San Juan Island School District

HEALTH ADVISORY: HUMAN ENTEROVIRUS (EV-68)

SEPTEMBER, 2014

There have been multiple clusters of respiratory illness outbreaks across the US in the last month; scientists say they believe the infections are caused by Enterovirus D68

The virus starts like the common cold; symptoms include sneezing, runny nose and a cough.  This is all that happens for most people.  But, a minority of persons may have more serious infections, particularly children with pre-existing asthma.  Parents do not need to worry about runny noses and sniffles, but should act quickly to get medical help if a child has a high fever, rash, or has wheezing and  difficulty breathing.  Persons with asthma should be sure their asthma symptoms are under good control, and see a health care provider if they develop respiratory symptoms and their asthma worsens.  Infants, children, and teens are more likely to become ill with the virus because they don’t yet have immunity (protection) from previous exposures.

SPREAD OF ENTEROVIRUS-68

  • Close contact with an infected person when he or she coughs or sneezes or by touching objects or surfaces that have the virus on them, then touching your mouth, nose, or eyes. 

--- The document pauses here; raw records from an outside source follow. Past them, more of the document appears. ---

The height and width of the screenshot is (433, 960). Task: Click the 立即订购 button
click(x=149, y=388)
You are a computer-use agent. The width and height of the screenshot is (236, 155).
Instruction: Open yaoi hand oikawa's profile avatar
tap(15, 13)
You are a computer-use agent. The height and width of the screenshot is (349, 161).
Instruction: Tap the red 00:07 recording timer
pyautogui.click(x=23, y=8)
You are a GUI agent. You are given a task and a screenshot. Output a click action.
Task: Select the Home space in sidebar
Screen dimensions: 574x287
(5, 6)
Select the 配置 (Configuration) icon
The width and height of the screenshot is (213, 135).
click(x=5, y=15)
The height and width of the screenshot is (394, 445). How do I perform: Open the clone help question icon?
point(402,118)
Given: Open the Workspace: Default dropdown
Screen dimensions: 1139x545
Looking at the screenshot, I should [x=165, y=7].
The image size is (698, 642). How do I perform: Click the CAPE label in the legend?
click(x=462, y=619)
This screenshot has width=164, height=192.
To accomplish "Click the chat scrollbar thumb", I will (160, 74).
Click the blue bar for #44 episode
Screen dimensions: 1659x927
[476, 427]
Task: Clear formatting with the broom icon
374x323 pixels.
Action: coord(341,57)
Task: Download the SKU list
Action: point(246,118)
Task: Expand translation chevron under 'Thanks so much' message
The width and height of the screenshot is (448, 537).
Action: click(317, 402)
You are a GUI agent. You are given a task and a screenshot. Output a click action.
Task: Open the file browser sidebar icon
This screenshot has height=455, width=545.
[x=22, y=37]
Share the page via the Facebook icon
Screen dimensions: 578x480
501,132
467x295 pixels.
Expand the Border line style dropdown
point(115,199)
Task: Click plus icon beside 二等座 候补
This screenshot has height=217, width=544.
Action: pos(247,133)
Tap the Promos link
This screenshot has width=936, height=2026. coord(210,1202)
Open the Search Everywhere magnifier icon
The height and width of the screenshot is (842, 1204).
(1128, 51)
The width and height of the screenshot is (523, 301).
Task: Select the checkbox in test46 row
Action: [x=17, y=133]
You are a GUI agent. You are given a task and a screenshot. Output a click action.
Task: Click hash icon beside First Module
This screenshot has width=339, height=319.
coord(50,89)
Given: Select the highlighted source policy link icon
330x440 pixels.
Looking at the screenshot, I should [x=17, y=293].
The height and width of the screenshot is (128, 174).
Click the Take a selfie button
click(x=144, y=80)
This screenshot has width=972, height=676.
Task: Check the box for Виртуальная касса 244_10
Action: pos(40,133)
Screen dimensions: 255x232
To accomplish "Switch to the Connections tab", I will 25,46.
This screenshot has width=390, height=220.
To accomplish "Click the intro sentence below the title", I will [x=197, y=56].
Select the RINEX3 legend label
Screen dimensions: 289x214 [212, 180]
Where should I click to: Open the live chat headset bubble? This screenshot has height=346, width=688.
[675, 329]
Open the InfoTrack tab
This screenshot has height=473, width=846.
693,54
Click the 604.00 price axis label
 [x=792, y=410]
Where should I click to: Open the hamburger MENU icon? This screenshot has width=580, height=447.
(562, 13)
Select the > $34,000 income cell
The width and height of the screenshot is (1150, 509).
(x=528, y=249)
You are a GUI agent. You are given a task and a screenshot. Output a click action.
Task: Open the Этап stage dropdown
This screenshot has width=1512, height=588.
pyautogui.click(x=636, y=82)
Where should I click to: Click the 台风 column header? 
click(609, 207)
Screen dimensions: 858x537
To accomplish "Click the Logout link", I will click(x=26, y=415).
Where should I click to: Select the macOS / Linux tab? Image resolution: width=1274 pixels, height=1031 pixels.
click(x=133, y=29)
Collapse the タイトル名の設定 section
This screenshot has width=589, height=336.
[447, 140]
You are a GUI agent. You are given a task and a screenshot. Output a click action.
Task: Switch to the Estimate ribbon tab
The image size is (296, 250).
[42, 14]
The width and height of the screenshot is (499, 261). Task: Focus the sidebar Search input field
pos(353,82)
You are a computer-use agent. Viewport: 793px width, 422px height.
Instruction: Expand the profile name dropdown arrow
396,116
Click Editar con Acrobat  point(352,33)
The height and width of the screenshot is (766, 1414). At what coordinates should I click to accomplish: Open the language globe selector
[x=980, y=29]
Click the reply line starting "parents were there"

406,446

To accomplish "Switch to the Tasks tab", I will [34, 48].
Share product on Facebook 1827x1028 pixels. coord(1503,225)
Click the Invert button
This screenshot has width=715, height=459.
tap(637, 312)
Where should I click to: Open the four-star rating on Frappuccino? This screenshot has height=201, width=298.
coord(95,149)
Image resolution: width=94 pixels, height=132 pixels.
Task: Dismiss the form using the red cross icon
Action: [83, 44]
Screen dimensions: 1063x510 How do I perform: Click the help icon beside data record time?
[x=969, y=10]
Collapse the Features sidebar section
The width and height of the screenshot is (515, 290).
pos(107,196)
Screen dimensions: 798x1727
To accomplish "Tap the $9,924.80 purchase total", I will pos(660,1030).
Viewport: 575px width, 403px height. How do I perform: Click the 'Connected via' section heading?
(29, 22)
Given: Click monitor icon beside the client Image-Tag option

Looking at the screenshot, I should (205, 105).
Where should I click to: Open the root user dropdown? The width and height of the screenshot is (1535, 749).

SYMPTOMS OF ENTEROVIRUS-68

  • Mild to severe respiratory illness, with runny nose, cough, and difficulty breathing.
  • Rash with fever, mouth blisters, muscles aches 

PREVENTION OF ENTEROVIRUS-68

There are no vaccines to prevent this infection, but you can decrease your risk of getting it:

  • WASH HANDS OFTEN WITH SOAP AND WATER FOR 20 SECONDS
  • COVER YOUR COUGH
  • AVOID TOUCHING EYES, NOSE, AND MOUTH WITH UNWASHED HANDS
  • AVOID KISSING, HUGGING, AND SHARING EATING UTENSILS WITH PEOPLE WHO ARE ILL
  • DISINFECT FREQUENTLY TOUCHED SURFACES, ESPECIALLY IF SOMEONE IN THE HOME IS ILL
  • DO NOT GO TO SCHOOL, DAY CARE, OR WORK IF ILL.